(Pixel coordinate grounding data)

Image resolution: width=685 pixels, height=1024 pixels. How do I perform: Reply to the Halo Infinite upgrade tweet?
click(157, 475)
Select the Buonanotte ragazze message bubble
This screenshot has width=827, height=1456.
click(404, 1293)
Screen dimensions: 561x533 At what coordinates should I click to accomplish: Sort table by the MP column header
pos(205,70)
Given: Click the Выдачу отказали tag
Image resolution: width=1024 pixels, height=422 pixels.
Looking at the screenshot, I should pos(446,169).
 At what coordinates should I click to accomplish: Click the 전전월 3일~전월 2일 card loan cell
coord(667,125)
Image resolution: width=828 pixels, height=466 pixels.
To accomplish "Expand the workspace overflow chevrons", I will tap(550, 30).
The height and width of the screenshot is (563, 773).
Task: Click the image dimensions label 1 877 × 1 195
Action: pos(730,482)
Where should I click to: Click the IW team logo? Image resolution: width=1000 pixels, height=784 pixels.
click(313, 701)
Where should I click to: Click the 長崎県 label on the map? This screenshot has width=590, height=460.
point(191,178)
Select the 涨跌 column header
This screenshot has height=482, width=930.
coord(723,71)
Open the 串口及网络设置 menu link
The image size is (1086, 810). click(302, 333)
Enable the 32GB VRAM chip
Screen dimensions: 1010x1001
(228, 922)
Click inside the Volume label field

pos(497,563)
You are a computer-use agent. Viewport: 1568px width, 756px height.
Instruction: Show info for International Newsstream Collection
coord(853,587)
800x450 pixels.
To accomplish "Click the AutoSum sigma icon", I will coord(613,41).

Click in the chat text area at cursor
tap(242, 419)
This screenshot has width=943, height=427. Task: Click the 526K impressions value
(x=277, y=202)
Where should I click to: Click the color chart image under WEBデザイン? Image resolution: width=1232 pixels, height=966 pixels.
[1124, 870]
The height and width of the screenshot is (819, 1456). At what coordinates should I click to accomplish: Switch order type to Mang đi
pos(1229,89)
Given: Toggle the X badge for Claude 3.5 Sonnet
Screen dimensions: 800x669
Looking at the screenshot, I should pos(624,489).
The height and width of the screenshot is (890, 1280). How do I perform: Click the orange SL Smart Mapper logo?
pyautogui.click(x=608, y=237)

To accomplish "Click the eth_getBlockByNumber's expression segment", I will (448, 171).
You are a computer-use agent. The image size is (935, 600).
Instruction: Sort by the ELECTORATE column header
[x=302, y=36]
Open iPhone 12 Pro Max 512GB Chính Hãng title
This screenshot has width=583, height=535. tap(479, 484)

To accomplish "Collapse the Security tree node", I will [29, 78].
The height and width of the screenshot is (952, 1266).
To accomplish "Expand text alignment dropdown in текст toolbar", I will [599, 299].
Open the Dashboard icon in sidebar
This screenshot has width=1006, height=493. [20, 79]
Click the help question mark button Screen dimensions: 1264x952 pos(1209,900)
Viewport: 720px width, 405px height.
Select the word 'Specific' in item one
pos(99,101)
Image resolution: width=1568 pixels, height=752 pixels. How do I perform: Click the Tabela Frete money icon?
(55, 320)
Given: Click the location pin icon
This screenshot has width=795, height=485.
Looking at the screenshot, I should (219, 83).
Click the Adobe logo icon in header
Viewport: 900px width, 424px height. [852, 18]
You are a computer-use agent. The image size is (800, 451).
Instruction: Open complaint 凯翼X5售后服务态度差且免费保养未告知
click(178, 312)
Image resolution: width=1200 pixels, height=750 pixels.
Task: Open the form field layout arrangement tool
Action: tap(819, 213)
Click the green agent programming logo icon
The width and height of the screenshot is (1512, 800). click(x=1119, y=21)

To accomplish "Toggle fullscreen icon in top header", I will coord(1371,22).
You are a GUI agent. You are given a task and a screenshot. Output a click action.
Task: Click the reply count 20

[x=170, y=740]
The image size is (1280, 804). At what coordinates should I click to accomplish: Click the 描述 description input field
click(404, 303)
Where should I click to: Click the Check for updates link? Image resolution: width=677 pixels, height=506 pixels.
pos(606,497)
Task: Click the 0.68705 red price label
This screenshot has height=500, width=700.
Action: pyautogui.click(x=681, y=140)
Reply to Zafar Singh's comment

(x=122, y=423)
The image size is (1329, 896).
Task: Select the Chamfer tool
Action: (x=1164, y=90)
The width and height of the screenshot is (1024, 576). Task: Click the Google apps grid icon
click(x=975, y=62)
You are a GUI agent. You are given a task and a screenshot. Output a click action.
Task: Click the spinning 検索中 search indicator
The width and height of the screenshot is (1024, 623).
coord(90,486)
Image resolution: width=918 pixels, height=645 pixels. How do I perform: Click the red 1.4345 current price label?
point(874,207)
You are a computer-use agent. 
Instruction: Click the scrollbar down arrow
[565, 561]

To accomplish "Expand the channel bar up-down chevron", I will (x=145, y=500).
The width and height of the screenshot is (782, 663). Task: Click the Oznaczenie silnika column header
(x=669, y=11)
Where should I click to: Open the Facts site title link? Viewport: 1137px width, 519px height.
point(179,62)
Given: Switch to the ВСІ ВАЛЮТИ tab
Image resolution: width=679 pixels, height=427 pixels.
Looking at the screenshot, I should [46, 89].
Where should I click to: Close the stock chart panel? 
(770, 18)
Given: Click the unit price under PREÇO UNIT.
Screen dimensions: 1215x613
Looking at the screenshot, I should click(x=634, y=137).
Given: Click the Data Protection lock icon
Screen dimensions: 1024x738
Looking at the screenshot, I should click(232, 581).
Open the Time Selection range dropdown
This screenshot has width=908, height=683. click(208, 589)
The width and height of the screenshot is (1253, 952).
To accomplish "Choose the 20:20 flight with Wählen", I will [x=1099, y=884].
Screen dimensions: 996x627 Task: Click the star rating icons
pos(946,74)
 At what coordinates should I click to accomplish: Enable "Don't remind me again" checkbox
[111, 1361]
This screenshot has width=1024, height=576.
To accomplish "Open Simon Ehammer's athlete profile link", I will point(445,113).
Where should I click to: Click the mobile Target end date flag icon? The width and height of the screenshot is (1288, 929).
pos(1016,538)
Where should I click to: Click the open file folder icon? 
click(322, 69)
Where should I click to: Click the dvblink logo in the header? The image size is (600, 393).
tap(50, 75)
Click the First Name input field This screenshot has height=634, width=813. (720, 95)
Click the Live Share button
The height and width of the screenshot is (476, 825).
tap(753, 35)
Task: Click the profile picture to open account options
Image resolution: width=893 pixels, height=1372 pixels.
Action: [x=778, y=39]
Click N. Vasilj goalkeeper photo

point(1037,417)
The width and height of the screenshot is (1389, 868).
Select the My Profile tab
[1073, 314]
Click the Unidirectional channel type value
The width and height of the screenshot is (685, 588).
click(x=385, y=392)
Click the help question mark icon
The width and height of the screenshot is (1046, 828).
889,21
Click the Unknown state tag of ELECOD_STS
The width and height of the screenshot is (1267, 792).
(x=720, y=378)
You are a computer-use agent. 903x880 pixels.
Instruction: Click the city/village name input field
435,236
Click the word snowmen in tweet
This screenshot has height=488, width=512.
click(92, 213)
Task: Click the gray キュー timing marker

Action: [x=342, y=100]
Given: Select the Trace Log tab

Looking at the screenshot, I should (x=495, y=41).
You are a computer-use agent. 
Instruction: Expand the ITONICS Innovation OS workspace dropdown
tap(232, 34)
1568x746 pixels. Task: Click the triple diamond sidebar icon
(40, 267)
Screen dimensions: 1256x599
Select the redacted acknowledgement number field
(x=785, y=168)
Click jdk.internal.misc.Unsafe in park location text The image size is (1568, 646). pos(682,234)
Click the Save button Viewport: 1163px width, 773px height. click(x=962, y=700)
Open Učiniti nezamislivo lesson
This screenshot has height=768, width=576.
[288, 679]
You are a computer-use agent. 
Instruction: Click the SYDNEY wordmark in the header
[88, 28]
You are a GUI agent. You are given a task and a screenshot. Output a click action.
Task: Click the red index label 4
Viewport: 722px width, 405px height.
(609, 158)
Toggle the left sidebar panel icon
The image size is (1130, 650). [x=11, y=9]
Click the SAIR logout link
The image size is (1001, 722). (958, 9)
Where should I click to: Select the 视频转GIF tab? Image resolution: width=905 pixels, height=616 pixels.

WHAT IS NEEDED.
Search the records above for "location" and copy every line that has it.

WRITTEN RESPONSE.
Given: Click the location pin icon
Click jdk.internal.misc.Unsafe in park location text The image size is (1568, 646). pos(682,234)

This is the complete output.